Content starts
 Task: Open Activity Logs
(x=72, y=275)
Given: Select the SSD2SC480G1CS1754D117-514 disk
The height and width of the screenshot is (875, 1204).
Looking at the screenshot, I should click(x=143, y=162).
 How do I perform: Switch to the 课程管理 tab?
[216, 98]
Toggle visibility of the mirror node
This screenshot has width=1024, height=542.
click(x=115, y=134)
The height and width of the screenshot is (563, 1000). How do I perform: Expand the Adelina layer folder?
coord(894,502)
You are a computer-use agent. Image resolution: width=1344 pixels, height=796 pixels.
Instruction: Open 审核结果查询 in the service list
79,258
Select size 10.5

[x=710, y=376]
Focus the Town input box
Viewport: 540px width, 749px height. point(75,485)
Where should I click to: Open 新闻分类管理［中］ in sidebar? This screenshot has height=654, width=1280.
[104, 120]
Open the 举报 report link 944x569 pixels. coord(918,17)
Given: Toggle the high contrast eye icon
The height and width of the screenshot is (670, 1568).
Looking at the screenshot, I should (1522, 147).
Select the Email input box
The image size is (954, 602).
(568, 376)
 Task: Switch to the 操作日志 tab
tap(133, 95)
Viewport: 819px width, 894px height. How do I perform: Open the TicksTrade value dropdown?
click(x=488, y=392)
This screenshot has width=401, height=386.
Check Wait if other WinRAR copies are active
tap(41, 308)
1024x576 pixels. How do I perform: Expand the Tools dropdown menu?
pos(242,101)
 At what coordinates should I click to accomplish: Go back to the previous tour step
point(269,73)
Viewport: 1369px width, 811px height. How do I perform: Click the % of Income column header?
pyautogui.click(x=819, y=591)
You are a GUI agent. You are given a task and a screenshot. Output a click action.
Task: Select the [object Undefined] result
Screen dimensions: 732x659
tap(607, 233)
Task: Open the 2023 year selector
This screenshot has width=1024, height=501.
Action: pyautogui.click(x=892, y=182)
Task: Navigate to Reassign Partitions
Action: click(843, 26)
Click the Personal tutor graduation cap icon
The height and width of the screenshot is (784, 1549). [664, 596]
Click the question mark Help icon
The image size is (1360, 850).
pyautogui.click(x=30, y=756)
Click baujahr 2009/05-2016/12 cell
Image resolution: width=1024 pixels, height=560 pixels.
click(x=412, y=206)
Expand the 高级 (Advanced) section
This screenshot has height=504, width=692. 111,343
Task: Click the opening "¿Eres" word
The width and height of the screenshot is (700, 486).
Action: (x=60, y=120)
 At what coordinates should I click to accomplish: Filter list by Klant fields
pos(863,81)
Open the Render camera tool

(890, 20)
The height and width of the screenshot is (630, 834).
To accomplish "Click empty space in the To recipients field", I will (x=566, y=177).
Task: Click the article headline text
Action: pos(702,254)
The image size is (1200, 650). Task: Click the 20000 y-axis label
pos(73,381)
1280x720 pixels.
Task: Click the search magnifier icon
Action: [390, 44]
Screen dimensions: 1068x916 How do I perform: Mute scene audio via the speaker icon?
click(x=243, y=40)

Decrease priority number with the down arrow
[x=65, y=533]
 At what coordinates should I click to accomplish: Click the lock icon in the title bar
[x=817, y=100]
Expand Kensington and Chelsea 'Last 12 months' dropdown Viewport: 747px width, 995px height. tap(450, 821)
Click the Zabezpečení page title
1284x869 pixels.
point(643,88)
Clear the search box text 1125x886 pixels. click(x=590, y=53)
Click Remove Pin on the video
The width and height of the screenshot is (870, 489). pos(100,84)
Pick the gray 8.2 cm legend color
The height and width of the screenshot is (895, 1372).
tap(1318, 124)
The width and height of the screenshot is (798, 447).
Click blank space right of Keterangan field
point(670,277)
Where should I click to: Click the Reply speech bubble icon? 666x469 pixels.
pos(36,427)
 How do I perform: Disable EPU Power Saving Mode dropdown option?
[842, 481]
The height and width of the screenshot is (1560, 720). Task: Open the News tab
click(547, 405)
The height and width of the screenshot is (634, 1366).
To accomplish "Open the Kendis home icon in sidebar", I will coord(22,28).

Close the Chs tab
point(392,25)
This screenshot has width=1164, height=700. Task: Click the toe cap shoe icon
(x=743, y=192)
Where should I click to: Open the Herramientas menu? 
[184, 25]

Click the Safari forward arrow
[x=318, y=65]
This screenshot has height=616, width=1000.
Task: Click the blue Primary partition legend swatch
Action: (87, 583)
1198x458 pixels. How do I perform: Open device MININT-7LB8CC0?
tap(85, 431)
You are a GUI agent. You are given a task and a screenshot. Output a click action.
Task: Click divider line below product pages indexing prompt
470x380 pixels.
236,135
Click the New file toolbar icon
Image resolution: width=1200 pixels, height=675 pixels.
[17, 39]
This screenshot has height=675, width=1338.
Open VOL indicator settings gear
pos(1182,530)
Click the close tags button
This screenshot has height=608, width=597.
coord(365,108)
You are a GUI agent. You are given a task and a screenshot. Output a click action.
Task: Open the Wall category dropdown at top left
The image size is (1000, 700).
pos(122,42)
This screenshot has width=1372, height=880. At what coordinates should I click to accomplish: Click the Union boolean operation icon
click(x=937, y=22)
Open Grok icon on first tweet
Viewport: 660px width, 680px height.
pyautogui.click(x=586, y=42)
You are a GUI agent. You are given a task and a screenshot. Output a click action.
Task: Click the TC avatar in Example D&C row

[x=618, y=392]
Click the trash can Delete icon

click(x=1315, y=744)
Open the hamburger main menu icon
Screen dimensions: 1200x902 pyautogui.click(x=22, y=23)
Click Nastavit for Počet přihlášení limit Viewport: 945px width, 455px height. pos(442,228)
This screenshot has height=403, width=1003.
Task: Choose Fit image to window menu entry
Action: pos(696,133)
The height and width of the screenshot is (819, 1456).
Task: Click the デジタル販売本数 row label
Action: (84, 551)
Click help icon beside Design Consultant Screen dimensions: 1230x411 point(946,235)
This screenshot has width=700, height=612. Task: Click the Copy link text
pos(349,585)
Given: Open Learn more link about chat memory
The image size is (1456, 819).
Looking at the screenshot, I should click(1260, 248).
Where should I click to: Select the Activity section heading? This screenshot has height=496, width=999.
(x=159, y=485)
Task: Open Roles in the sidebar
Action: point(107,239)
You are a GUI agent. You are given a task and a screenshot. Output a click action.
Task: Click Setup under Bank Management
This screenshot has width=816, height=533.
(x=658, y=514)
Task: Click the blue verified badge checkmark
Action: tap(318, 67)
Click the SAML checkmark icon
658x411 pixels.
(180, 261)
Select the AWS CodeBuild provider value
Content ends
## Your objective
The whole listing above is to be output exactly.

## Answer box
 Task: Open Activity Logs
(x=72, y=275)
Given: Select the SSD2SC480G1CS1754D117-514 disk
The height and width of the screenshot is (875, 1204).
Looking at the screenshot, I should click(x=143, y=162).
 How do I perform: Switch to the 课程管理 tab?
[216, 98]
Toggle visibility of the mirror node
This screenshot has width=1024, height=542.
click(x=115, y=134)
The height and width of the screenshot is (563, 1000). How do I perform: Expand the Adelina layer folder?
coord(894,502)
You are a computer-use agent. Image resolution: width=1344 pixels, height=796 pixels.
Instruction: Open 审核结果查询 in the service list
79,258
Select size 10.5

[x=710, y=376]
Focus the Town input box
Viewport: 540px width, 749px height. point(75,485)
Where should I click to: Open 新闻分类管理［中］ in sidebar? This screenshot has height=654, width=1280.
[104, 120]
Open the 举报 report link 944x569 pixels. coord(918,17)
Given: Toggle the high contrast eye icon
The height and width of the screenshot is (670, 1568).
Looking at the screenshot, I should (1522, 147).
Select the Email input box
The image size is (954, 602).
(568, 376)
 Task: Switch to the 操作日志 tab
tap(133, 95)
Viewport: 819px width, 894px height. How do I perform: Open the TicksTrade value dropdown?
click(x=488, y=392)
This screenshot has width=401, height=386.
Check Wait if other WinRAR copies are active
tap(41, 308)
1024x576 pixels. How do I perform: Expand the Tools dropdown menu?
pos(242,101)
 At what coordinates should I click to accomplish: Go back to the previous tour step
point(269,73)
Viewport: 1369px width, 811px height. How do I perform: Click the % of Income column header?
pyautogui.click(x=819, y=591)
You are a GUI agent. You are given a task and a screenshot. Output a click action.
Task: Select the [object Undefined] result
Screen dimensions: 732x659
tap(607, 233)
Task: Open the 2023 year selector
This screenshot has width=1024, height=501.
Action: pyautogui.click(x=892, y=182)
Task: Navigate to Reassign Partitions
Action: click(843, 26)
Click the Personal tutor graduation cap icon
The height and width of the screenshot is (784, 1549). [664, 596]
Click the question mark Help icon
The image size is (1360, 850).
pyautogui.click(x=30, y=756)
Click baujahr 2009/05-2016/12 cell
Image resolution: width=1024 pixels, height=560 pixels.
click(x=412, y=206)
Expand the 高级 (Advanced) section
This screenshot has height=504, width=692. 111,343
Task: Click the opening "¿Eres" word
The width and height of the screenshot is (700, 486).
Action: (x=60, y=120)
 At what coordinates should I click to accomplish: Filter list by Klant fields
pos(863,81)
Open the Render camera tool

(890, 20)
The height and width of the screenshot is (630, 834).
To accomplish "Click empty space in the To recipients field", I will (x=566, y=177).
Task: Click the article headline text
Action: pos(702,254)
The image size is (1200, 650). Task: Click the 20000 y-axis label
pos(73,381)
1280x720 pixels.
Task: Click the search magnifier icon
Action: [390, 44]
Screen dimensions: 1068x916 How do I perform: Mute scene audio via the speaker icon?
click(x=243, y=40)

Decrease priority number with the down arrow
[x=65, y=533]
 At what coordinates should I click to accomplish: Click the lock icon in the title bar
[x=817, y=100]
Expand Kensington and Chelsea 'Last 12 months' dropdown Viewport: 747px width, 995px height. tap(450, 821)
Click the Zabezpečení page title
1284x869 pixels.
point(643,88)
Clear the search box text 1125x886 pixels. click(x=590, y=53)
Click Remove Pin on the video
The width and height of the screenshot is (870, 489). pos(100,84)
Pick the gray 8.2 cm legend color
The height and width of the screenshot is (895, 1372).
tap(1318, 124)
The width and height of the screenshot is (798, 447).
Click blank space right of Keterangan field
point(670,277)
Where should I click to: Click the Reply speech bubble icon? 666x469 pixels.
pos(36,427)
 How do I perform: Disable EPU Power Saving Mode dropdown option?
[842, 481]
The height and width of the screenshot is (1560, 720). Task: Open the News tab
click(547, 405)
The height and width of the screenshot is (634, 1366).
To accomplish "Open the Kendis home icon in sidebar", I will coord(22,28).

Close the Chs tab
point(392,25)
This screenshot has width=1164, height=700. Task: Click the toe cap shoe icon
(x=743, y=192)
Where should I click to: Open the Herramientas menu? 
[184, 25]

Click the Safari forward arrow
[x=318, y=65]
This screenshot has height=616, width=1000.
Task: Click the blue Primary partition legend swatch
Action: (87, 583)
1198x458 pixels. How do I perform: Open device MININT-7LB8CC0?
tap(85, 431)
You are a GUI agent. You are given a task and a screenshot. Output a click action.
Task: Click divider line below product pages indexing prompt
470x380 pixels.
236,135
Click the New file toolbar icon
Image resolution: width=1200 pixels, height=675 pixels.
[17, 39]
This screenshot has height=675, width=1338.
Open VOL indicator settings gear
pos(1182,530)
Click the close tags button
This screenshot has height=608, width=597.
coord(365,108)
You are a GUI agent. You are given a task and a screenshot. Output a click action.
Task: Open the Wall category dropdown at top left
The image size is (1000, 700).
pos(122,42)
This screenshot has width=1372, height=880. At what coordinates should I click to accomplish: Click the Union boolean operation icon
click(x=937, y=22)
Open Grok icon on first tweet
Viewport: 660px width, 680px height.
pyautogui.click(x=586, y=42)
You are a GUI agent. You are given a task and a screenshot. Output a click action.
Task: Click the TC avatar in Example D&C row

[x=618, y=392]
Click the trash can Delete icon

click(x=1315, y=744)
Open the hamburger main menu icon
Screen dimensions: 1200x902 pyautogui.click(x=22, y=23)
Click Nastavit for Počet přihlášení limit Viewport: 945px width, 455px height. pos(442,228)
This screenshot has height=403, width=1003.
Task: Choose Fit image to window menu entry
Action: pos(696,133)
The height and width of the screenshot is (819, 1456).
Task: Click the デジタル販売本数 row label
Action: (84, 551)
Click help icon beside Design Consultant Screen dimensions: 1230x411 point(946,235)
This screenshot has width=700, height=612. Task: Click the Copy link text
pos(349,585)
Given: Open Learn more link about chat memory
The image size is (1456, 819).
Looking at the screenshot, I should click(1260, 248).
Where should I click to: Select the Activity section heading? This screenshot has height=496, width=999.
(x=159, y=485)
Task: Open Roles in the sidebar
Action: point(107,239)
You are a GUI agent. You are given a task and a screenshot. Output a click action.
Task: Click Setup under Bank Management
This screenshot has width=816, height=533.
(x=658, y=514)
Task: Click the blue verified badge checkmark
Action: tap(318, 67)
Click the SAML checkmark icon
658x411 pixels.
(180, 261)
Select the AWS CodeBuild provider value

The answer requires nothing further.